Unternehmen müssen ihre Maßnahmen kontinuierlich überprüfen und weiterentwickeln. Regelmäßige Schulungen, bei denen Mitarbeiter über neue Bedrohungen informiert werden, sind ebenso wichtig wie die laufende Anpassung von Governance-Strukturen an neue regulatorische Anforderungen. Security-Audits sollten nicht nur einmalig, sondern in regelmäßigen Abständen durchgeführt werden, um neu entdeckte Schwachstellen zu identifizieren. Die gute Nachricht: Mit der richtigen Priorisierung, gestuften Einführungsstrategien und einer Kombination aus technischen, organisatorischen und kulturellen Maßnahmen können Unternehmen die Potenziale von GenAI verantwortungsvoll ausschöpfen – ohne sich unkalkulierbaren Risiken auszusetzen.
Der Schlüssel liegt darin, GenAI nicht als isolierte IT-Initiative zu behandeln, sondern als strategisches Thema, das IT, Rechtsabteilung, Compliance, Personalwesen und Management gemeinsam angehen müssen. Nur durch diesen ganzheitlichen Ansatz entsteht ein wirkungsvolles Risikomanagement, das Innovation und Sicherheit in Einklang bringt. Unternehmen, die diesen Weg gehen, werden nicht nur sicherer sein, sondern auch schneller und nachhaltiger von den Vorteilen generativer KI profitieren.
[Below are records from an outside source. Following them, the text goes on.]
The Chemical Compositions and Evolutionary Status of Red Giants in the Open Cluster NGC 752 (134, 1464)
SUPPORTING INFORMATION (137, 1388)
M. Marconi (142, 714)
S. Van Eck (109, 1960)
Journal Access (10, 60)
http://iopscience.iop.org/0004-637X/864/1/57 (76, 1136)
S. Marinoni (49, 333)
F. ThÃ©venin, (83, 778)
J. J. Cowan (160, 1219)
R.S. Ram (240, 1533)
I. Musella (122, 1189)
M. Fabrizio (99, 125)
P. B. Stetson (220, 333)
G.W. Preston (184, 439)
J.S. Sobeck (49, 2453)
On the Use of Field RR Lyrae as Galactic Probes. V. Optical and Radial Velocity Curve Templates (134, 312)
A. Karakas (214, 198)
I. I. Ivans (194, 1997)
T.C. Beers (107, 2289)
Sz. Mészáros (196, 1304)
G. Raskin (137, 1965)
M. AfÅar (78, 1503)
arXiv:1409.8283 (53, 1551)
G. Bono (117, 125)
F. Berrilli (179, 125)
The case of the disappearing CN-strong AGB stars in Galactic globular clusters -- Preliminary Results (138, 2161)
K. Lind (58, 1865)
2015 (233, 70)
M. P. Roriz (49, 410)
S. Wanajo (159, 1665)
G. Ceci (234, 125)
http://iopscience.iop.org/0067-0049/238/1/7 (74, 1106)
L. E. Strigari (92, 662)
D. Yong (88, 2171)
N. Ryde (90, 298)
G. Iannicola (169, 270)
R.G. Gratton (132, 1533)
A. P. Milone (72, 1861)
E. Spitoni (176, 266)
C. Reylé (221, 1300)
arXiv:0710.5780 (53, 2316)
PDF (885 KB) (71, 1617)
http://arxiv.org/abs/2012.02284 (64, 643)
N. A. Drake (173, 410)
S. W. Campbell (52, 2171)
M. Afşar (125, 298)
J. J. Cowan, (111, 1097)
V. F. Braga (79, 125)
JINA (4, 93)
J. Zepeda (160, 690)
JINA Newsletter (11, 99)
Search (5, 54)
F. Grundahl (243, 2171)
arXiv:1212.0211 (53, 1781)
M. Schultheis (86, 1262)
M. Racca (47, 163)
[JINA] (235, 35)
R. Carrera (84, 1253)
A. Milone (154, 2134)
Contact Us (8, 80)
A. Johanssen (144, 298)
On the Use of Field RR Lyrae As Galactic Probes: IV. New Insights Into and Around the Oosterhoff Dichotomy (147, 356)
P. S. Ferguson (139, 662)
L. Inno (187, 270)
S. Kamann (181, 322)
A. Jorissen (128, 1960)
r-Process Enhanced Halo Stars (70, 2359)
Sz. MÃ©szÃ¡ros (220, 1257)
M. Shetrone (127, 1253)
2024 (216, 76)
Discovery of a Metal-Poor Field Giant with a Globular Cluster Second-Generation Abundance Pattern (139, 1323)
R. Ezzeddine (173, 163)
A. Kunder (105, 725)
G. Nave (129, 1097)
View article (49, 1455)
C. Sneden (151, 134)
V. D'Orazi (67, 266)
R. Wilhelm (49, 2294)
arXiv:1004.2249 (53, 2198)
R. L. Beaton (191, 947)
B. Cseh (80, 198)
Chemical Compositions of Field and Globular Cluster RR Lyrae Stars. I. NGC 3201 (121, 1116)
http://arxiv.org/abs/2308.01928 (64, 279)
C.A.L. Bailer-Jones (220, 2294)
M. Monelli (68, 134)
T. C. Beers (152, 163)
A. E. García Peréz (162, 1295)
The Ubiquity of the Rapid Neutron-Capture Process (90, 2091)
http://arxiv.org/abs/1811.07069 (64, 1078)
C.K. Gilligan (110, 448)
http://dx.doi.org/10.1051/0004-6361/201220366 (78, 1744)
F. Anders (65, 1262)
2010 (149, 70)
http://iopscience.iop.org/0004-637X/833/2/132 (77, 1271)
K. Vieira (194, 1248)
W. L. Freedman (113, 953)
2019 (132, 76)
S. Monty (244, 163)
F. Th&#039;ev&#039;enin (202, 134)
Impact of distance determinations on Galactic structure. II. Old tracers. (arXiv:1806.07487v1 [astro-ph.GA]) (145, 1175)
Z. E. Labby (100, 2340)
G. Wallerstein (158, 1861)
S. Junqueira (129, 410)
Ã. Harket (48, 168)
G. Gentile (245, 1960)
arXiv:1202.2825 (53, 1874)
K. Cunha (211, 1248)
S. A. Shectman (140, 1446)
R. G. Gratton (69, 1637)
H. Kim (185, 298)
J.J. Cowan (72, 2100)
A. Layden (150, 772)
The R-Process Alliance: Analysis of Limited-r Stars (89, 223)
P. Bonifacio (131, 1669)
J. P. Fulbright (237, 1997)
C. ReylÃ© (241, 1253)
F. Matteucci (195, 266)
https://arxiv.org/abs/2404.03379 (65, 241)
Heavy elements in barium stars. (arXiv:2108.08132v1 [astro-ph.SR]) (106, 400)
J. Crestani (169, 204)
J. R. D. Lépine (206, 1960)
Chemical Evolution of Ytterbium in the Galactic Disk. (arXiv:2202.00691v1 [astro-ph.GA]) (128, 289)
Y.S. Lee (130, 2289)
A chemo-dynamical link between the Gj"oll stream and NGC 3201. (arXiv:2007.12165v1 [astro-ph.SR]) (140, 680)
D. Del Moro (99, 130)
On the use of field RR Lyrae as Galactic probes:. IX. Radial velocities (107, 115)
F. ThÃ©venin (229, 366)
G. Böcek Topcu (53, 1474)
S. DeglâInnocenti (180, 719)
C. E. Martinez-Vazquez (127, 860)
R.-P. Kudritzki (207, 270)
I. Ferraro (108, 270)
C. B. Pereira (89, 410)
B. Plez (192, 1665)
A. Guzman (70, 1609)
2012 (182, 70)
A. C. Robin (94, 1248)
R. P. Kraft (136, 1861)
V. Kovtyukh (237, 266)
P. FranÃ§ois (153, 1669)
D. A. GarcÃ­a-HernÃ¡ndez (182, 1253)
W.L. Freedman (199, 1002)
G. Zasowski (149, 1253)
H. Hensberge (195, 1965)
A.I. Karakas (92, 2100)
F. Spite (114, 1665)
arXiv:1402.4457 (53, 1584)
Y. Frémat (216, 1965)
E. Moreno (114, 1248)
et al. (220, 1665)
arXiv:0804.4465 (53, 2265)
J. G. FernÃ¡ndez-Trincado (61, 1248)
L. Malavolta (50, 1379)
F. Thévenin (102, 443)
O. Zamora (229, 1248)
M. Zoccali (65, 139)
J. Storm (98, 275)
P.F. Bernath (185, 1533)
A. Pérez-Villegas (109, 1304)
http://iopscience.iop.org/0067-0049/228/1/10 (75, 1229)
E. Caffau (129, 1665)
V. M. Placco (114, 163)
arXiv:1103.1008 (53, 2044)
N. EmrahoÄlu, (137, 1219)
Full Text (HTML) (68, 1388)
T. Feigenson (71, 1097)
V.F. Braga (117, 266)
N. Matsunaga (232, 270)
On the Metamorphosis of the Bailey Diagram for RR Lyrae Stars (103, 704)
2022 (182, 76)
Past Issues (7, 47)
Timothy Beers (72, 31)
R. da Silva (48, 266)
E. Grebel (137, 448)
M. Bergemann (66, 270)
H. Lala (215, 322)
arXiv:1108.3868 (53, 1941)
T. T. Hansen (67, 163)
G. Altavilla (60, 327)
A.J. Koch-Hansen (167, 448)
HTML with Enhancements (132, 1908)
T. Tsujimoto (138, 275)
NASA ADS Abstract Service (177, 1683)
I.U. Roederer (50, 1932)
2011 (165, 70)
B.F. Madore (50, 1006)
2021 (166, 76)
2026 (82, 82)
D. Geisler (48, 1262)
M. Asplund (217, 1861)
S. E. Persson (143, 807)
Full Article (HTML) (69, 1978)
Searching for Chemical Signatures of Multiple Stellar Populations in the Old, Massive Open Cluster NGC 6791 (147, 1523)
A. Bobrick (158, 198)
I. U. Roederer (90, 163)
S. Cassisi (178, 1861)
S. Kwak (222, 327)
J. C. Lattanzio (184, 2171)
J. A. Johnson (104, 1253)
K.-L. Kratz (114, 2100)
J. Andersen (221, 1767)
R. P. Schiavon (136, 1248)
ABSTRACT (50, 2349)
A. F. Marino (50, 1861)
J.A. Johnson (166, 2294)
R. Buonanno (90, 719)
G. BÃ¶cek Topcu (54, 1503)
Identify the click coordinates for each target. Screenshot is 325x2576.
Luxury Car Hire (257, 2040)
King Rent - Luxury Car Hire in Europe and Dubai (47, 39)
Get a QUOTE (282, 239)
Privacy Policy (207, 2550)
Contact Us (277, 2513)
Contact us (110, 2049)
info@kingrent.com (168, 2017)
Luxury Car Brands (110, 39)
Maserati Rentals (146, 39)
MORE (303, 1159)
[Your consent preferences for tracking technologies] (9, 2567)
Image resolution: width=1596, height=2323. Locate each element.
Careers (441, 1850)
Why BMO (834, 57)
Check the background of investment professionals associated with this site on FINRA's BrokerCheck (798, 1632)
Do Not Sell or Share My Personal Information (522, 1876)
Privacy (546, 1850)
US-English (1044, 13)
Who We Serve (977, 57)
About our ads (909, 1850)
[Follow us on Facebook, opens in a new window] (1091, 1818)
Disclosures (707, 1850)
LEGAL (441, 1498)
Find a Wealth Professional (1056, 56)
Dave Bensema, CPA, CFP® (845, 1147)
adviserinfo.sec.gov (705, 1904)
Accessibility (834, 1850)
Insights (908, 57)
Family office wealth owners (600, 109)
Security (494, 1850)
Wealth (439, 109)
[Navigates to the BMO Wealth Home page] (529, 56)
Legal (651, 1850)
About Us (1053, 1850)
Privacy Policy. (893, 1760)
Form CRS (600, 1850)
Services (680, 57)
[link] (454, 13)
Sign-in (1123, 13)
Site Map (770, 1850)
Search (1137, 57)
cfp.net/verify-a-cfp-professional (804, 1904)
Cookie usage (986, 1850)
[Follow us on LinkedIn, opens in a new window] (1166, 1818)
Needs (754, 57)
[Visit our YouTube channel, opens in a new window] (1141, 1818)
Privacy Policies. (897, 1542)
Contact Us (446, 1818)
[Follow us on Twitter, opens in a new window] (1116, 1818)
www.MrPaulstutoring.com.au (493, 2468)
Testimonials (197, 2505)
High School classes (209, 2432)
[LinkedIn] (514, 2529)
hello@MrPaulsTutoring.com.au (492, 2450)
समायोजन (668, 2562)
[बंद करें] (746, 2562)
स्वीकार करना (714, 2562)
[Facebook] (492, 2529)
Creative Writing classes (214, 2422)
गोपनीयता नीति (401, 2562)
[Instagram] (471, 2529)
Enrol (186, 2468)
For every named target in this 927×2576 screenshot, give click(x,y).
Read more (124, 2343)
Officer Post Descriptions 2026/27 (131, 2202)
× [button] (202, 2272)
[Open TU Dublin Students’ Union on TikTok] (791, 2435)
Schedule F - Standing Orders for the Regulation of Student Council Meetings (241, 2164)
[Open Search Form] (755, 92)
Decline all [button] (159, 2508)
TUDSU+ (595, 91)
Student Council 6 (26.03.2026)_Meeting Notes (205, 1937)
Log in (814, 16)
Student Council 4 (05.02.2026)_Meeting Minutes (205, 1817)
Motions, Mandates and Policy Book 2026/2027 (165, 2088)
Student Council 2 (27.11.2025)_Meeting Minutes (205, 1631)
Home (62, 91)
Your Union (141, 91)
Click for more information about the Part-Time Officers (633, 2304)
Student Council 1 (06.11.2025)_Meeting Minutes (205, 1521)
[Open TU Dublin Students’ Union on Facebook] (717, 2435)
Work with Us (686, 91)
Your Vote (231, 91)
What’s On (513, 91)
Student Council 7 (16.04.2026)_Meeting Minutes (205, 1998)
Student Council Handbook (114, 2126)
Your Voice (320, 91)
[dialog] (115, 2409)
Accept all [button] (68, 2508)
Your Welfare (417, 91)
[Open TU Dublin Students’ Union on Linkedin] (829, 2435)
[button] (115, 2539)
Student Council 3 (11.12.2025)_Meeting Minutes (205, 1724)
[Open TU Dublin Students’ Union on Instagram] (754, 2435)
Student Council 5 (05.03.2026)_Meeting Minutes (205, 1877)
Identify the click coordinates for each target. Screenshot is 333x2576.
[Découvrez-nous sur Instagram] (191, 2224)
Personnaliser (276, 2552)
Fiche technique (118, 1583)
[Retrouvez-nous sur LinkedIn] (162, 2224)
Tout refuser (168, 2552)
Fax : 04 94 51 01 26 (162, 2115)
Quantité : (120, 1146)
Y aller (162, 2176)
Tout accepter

Validierte Infrastruktur-Lösungen von Anbietern wie Dell, HPE, IBM und anderen können dabei eine wertvolle Unterstützung sein, indem sie getestete Architekturen, integrierte Sicherheitsmechanismen und umfassende Governance-Tools bereitstellen – und so den Weg zu sicherer und verantwortungsvoller GenAI-Nutzung erheblich verkürzen.
FAQ: Die wichtigsten Fragen zur GenAI-Sicherheit
Was ist GenAI-Sicherheit?
GenAI-Sicherheit bezeichnet alle technischen, organisatorischen und regulatorischen Maßnahmen, mit denen Unternehmen den sicheren Betrieb generativer KI-Systeme gewährleisten – von der Absicherung gegen Cyberangriffe über Datenschutz-Compliance bis zur Kontrolle des menschlichen Nutzungsverhaltens.
Was ist Shadow AI?
Shadow AI bezeichnet die ungenehmigte Nutzung öffentlicher KI-Tools wie ChatGPT oder Gemini durch Mitarbeiter – ohne Wissen der IT-Abteilung und oft unter Verletzung interner Datenschutzrichtlinien.
Was kostet KI-Sicherheit für KMU?
Kleine und mittlere Unternehmen können mit einer Basis-Absicherung (Stufe 1) für 5.000 bis 50.000 Euro einmalig und rund 3.000 bis 10.000 Euro jährlich einen wirksamen Grundschutz aufbauen.
Wann gilt der EU AI Act vollständig?
Der EU AI Act tritt schrittweise in Kraft: Verbotene Praktiken sind seit Februar 2025 untersagt. Hochrisiko-Anforderungen gelten ab August 2026. Unternehmen sollten jetzt mit der Risikoklassifizierung beginnen.
Ist On-Premises sicherer als Cloud?
Nicht automatisch. On-Premises bietet mehr Kontrolle, erfordert aber erhebliches internes Know-how. Große Cloud-Anbieter investieren Milliarden in Security und verfügen über Ressourcen, die kein KMU selbst aufbringen kann.
Was tun bei einem KI-Sicherheitsvorfall?
System sofort offline nehmen, Logs auswerten, Datenleck-Ausmaß ermitteln und bei DSGVO-Relevanz innerhalb von 72 Stunden die Datenschutzbehörde informieren (Art. 33 DSGVO).